Gore is 82 and he notes “in good health,” is retired from two jobs, as a United Methodist minister and military chaplain. He said in a phone interview from his home the only money he’s spending so far is for gasoline to drive to places like Lumberton, Picayune, Hattiesburg and Biloxi, where he speaks to potential voters.
“I believe that there are several things that need to be retained in our society such as Social Security, Medicare, Medicaid, and that we need to work on the problems we have with poverty, work on the other health problems we have associated with that, which means diabetes, overweight, so forth,” Gore said. “I think that the government does have a good role to play because you’ve got to cover 50 states, not just one.”
No campaign finance reports have been filed by Gore or the other two U.S. Senate candidates who’ll be on the Nov. 6 ballot in Mississippi. The Constitution Party’s Thomas Cramer of Vancleave, who’s retired from the Navy, says on his website that he’s running for Senate because he believes Wicker has failed to stand up for the U.S. Constitution. The Reform Party’s Shawn O’Hara of Hattiesburg has run unsuccessfully for a long list of offices, including governor, over the past two decades.
As for Wicker’s $2 million campaign fund, Gore said: “It doesn’t bother me.

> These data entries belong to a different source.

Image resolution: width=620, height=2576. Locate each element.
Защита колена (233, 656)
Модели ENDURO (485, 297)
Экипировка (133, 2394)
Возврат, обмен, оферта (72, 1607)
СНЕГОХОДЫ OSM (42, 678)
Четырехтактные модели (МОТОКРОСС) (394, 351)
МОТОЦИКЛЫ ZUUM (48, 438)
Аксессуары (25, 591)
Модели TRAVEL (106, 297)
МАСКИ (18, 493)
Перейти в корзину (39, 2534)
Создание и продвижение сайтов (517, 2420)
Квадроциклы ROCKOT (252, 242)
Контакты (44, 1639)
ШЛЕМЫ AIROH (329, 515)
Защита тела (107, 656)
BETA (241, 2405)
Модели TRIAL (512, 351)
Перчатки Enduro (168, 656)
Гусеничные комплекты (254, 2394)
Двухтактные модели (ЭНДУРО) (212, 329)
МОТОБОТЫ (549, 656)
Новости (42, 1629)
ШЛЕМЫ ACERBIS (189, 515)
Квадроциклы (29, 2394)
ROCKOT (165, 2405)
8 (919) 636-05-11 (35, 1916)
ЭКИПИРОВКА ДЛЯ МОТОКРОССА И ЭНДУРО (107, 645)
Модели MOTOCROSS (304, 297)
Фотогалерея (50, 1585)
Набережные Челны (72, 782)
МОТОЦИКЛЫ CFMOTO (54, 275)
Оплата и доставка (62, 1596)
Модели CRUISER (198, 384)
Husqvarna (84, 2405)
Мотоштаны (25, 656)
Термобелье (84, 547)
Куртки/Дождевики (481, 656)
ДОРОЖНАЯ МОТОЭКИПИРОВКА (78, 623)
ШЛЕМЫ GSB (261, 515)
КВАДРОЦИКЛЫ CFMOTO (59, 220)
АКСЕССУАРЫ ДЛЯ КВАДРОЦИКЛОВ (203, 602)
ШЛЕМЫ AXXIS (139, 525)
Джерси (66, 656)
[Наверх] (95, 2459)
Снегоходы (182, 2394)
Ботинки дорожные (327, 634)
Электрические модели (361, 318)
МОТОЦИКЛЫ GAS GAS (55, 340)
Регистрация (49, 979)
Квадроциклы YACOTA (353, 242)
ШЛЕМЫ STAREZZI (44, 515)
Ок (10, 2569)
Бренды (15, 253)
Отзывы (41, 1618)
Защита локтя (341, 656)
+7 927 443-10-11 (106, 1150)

Let him spend it.”
Mississippi has a history of sending people to Washington for long careers in the Senate. The state’s other current senator, Republican Thad Cochran, was first elected in 1978. Lott stayed 19 years. Their predecessors, Democrats James O. Eastland and John C. Stennis, were in office for decades.
During an interview last week in Jackson, Wicker talked more about the presidential campaign than his own. He said he believes most voters will consider their pocketbooks this fall, and he hopes that propels Republican Mitt Romney past Democratic President Barack Obama.
“I think the principal issue is the economy,” Wicker said. “It’s the inability of the people to get a job and the inability of people to get a meaningful job.”
Wicker did not endorse anyone in the Republican presidential primary and he won’t say who got his vote, which he cast by absentee ballot. He will be a Romney delegate to the Republican National Convention this summer.
“I’m very much for Romney,” Wicker said. “I think he is the right choice and has just the kind of record to bring some sense to this economy and some sense to this bloated, overspending federal government.”